Итак, он перешел в атаку, зная, что лучший способ защиты нападение. Я ответил с быстротой, самого меня удивившей:
— Настроение у меня испортилось, когда я стоял на террасе и любовался морем.
Он поднял брови и, не теряя хладнокровия, вопрошающе уставился на меня:
— Вот как? И почему же?
Я взглянул на Эмилию она тоже совсем не была взволнована. Оба были невероятно уверены в себе. А ведь Эмилия, несомненно, видела меня и, по всей вероятности, сказала об этом Баттисте. Неожиданно с губ моих сорвались слова, которых я не собирался произносить:
— Баттиста, могу я с вами говорить откровенно? Меня вновь восхитила невозмутимость Баттисты.
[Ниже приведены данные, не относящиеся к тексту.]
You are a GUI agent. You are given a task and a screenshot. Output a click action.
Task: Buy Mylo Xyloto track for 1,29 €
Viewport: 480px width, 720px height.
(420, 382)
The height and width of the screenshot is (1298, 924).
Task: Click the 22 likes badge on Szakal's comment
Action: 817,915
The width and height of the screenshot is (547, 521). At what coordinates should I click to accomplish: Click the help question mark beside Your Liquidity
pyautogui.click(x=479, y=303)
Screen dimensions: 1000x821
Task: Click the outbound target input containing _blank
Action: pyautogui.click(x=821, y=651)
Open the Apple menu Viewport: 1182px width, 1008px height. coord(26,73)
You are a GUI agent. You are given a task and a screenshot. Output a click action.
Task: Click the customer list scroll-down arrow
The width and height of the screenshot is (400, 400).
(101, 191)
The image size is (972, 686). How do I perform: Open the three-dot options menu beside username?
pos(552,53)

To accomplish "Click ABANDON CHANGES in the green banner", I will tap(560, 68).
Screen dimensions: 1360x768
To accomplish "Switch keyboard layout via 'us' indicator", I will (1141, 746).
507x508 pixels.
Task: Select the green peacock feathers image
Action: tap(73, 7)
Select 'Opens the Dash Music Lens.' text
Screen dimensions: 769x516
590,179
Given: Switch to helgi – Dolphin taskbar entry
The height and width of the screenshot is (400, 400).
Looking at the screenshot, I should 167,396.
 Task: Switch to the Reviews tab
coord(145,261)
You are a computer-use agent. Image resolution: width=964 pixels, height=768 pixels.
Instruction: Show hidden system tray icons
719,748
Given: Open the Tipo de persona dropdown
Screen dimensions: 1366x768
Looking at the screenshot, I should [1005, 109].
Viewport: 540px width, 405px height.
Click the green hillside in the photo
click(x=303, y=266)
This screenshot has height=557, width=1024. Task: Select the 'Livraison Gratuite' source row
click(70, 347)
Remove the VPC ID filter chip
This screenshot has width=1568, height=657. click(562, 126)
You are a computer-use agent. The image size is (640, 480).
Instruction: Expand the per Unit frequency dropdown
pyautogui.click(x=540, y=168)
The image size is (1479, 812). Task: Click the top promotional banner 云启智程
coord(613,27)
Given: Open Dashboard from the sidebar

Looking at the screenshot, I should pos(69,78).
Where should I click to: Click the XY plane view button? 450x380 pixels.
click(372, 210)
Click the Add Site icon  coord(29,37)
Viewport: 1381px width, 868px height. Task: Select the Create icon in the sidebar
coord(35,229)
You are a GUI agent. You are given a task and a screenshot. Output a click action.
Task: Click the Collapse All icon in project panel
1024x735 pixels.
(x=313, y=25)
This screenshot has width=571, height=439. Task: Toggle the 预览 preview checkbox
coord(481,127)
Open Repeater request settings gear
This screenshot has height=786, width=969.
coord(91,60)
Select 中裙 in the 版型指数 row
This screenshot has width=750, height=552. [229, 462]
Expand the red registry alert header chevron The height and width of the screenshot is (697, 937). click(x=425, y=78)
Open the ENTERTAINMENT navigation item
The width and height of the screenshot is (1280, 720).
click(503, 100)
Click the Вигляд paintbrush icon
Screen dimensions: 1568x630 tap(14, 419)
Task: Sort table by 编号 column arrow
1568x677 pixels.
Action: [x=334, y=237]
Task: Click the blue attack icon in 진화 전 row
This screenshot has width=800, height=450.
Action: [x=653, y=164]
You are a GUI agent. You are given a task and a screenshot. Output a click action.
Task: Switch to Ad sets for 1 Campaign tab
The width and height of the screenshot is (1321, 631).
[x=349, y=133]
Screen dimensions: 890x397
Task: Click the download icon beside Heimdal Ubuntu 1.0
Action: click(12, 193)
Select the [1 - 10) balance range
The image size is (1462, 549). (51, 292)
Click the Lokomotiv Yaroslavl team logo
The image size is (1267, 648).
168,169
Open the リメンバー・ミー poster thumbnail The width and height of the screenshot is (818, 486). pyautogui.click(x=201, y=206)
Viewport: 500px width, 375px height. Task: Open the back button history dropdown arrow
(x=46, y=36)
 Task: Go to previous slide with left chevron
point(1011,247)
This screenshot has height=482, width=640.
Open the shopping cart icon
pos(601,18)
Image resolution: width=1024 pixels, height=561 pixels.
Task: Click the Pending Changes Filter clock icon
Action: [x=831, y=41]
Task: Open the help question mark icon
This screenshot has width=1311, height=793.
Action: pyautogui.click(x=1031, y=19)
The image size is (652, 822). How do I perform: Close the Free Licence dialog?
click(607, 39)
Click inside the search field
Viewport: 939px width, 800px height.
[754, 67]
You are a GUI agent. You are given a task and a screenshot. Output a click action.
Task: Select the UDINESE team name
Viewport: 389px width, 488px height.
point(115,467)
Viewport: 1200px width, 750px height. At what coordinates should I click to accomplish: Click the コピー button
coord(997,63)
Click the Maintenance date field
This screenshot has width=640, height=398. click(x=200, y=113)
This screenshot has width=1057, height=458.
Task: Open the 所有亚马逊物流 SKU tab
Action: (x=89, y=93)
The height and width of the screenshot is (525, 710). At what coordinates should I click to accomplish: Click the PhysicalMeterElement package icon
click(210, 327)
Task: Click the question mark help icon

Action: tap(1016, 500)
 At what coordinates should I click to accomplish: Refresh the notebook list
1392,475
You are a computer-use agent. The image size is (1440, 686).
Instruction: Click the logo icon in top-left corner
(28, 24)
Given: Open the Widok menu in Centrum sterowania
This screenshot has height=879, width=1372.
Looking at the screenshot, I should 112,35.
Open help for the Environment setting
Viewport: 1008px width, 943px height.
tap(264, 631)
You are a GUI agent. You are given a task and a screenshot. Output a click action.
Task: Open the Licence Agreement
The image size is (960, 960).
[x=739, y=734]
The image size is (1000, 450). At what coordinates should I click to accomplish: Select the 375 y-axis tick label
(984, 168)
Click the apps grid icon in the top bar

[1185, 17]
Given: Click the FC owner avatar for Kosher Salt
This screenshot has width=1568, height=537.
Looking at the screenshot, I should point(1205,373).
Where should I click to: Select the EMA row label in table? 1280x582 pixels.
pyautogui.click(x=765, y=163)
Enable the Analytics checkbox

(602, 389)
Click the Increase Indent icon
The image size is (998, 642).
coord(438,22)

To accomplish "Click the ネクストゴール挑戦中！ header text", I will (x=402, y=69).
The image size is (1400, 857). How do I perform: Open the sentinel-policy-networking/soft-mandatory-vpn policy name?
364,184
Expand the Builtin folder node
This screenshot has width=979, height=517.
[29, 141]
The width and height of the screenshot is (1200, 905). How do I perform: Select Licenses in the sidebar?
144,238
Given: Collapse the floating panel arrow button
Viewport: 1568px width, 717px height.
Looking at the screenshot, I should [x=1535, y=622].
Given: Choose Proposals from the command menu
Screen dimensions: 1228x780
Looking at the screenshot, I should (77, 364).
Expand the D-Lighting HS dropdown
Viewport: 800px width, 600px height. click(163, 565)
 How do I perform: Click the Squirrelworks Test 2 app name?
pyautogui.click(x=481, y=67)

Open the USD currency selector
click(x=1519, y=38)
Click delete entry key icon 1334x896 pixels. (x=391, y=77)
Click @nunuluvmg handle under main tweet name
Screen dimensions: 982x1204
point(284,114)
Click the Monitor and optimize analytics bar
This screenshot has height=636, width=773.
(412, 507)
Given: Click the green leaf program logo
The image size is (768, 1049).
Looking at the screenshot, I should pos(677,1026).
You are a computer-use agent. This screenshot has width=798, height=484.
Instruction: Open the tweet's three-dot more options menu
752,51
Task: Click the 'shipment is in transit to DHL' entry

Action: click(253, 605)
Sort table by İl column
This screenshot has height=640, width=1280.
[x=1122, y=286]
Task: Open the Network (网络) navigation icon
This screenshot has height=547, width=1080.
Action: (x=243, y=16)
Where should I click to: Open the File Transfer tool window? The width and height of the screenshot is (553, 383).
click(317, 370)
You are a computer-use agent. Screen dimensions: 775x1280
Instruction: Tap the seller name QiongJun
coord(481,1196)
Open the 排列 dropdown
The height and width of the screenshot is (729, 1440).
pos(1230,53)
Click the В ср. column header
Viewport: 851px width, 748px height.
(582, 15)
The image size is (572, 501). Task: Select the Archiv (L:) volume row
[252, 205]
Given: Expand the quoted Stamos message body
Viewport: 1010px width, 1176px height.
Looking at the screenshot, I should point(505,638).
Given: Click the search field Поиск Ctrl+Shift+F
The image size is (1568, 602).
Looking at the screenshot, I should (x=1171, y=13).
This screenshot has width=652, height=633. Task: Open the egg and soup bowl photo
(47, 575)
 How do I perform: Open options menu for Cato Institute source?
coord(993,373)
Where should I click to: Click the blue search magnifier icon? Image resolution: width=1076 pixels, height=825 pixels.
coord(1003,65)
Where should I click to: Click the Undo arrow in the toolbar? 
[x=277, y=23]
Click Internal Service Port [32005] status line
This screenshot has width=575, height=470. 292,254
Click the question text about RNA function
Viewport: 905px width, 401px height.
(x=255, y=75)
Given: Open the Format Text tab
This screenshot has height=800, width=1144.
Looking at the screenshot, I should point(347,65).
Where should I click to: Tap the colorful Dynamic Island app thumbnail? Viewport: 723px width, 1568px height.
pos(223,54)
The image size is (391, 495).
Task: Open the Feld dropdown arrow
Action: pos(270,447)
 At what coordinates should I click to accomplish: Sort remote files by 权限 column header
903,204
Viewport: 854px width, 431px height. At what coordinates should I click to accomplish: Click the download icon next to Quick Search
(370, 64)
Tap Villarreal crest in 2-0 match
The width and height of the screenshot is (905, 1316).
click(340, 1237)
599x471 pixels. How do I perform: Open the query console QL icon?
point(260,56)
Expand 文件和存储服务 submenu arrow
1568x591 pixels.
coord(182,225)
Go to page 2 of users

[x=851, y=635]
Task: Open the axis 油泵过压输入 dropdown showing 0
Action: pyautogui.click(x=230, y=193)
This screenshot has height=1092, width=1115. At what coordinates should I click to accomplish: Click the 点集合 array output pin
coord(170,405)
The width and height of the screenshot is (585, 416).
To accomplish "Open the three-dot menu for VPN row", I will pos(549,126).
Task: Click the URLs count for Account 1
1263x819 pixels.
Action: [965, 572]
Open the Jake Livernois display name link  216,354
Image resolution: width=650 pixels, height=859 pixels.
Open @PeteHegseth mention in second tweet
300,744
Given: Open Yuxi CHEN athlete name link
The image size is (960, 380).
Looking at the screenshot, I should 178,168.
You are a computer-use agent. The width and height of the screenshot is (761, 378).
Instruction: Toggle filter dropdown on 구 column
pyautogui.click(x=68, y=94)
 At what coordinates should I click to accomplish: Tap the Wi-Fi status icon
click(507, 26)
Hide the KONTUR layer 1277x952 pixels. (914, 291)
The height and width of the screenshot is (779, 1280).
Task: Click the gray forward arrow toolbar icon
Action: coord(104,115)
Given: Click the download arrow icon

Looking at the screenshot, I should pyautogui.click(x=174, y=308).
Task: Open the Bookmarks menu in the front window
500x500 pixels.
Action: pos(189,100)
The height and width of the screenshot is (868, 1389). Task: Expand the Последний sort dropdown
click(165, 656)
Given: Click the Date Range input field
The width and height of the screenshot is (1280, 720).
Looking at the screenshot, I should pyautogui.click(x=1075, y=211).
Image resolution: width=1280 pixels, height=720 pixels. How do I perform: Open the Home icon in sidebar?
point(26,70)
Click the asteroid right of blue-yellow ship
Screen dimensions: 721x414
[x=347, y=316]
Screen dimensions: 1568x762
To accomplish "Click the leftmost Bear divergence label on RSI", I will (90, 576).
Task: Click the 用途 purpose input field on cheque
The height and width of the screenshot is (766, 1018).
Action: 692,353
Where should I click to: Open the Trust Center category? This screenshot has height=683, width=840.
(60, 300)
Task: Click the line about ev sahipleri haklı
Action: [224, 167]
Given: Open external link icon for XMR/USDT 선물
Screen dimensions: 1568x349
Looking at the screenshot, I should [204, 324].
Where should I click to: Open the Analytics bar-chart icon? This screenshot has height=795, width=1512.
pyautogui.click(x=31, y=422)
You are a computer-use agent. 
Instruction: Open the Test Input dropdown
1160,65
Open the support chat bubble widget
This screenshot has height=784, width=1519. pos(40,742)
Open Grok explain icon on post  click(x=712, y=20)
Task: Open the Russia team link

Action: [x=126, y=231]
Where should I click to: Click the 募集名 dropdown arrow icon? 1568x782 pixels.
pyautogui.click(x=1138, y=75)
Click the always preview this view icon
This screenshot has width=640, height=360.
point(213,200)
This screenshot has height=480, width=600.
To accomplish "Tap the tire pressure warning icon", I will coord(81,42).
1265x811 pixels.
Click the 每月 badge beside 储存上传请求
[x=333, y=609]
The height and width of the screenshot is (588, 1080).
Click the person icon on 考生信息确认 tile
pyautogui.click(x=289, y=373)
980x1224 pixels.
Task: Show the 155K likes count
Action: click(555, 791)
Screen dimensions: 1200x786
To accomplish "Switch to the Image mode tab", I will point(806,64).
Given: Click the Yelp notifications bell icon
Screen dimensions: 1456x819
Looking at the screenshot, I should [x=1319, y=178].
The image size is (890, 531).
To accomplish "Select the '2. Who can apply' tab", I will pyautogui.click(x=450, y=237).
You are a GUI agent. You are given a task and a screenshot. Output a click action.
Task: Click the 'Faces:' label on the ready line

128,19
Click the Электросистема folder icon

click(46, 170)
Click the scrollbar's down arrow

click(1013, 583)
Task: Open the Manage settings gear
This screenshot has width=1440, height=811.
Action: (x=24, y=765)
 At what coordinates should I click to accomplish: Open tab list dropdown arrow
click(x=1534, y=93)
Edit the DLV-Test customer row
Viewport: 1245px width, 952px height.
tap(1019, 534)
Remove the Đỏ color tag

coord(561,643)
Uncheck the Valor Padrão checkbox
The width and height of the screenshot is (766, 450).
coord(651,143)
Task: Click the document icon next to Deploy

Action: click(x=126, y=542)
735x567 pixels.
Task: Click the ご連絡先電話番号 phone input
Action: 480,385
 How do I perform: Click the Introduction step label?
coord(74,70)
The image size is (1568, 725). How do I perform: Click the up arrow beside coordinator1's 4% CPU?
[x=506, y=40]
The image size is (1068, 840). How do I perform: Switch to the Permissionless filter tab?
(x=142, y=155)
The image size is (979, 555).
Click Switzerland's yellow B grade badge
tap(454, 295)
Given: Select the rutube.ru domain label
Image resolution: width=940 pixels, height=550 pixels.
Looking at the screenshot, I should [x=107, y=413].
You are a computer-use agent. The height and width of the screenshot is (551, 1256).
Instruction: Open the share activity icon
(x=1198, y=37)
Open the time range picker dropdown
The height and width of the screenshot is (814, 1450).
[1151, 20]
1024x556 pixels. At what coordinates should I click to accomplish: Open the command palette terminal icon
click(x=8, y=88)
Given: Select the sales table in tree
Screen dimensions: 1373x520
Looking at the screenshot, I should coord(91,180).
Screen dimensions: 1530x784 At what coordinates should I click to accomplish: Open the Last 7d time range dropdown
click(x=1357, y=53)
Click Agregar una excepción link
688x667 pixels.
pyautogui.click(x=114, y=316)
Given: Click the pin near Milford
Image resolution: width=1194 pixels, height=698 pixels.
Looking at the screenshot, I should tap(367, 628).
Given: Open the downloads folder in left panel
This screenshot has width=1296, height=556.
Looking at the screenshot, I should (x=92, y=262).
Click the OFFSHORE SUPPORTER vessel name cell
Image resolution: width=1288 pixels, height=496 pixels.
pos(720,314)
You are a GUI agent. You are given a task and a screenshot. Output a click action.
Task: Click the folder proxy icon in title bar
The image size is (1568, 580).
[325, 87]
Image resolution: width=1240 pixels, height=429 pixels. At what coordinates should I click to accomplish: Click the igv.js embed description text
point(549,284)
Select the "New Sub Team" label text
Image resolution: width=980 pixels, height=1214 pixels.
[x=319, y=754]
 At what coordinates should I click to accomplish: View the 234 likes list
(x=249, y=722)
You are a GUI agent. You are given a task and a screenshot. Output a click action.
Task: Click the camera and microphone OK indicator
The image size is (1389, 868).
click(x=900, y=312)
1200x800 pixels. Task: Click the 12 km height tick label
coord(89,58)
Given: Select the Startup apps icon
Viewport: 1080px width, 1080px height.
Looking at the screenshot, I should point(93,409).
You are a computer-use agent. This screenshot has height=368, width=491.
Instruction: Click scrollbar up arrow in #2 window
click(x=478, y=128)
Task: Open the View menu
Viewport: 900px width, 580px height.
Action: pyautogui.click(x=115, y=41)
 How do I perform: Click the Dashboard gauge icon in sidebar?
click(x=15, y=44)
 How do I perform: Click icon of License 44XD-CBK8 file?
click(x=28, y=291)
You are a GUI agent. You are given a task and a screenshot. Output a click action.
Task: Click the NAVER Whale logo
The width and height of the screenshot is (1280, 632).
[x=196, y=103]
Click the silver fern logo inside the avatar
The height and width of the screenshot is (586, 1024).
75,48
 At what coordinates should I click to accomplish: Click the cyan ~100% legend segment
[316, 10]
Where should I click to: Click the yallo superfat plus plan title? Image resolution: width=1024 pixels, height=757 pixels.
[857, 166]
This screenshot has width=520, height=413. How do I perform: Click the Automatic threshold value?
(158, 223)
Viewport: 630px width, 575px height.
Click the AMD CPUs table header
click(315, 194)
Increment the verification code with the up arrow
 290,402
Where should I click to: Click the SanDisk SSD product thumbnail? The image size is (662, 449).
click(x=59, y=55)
— Откровенно?.. Само собой разумеется!.. Вы всегда должны говорить со мной откровенно. Я сказал:
— Видите ли, любуясь морем, я на минуту представил себе, что я здесь, на острове, работаю один, самостоятельно… моя мечта, как вы знаете, писать для театра… И я подумал: вот, как говорится, идеальное место для того, чтобы посвятить себя любимому делу; красота окружающей природы, тишина, спокойствие, моя жена со мной, никаких забот… Потом я вспомнил, что здесь, в таком красивом и таком благоприятном для творческого труда месте, мне придется извините, но вы сами призывали к откровенности, мне придется тратить время на сочинение сценария, который, несомненно, сам по себе штука неплохая, но до которого мне, в сущности, нет никакого дела… Я отдам все силы, все свои способности Рейнгольду, а Рейнгольд использует это так, как ему заблагорассудится, и в конечном счете я останусь с банковским чеком в кармане… потеряв три-четыре месяца лучшей и самой плодотворной поры своей жизни… Я знаю, что не следовало бы говорить такие вещи вам или какому-либо другому продюсеру… но вы сами пожелали, чтобы я был откровенен… Теперь вы знаете, почему у меня плохое настроение.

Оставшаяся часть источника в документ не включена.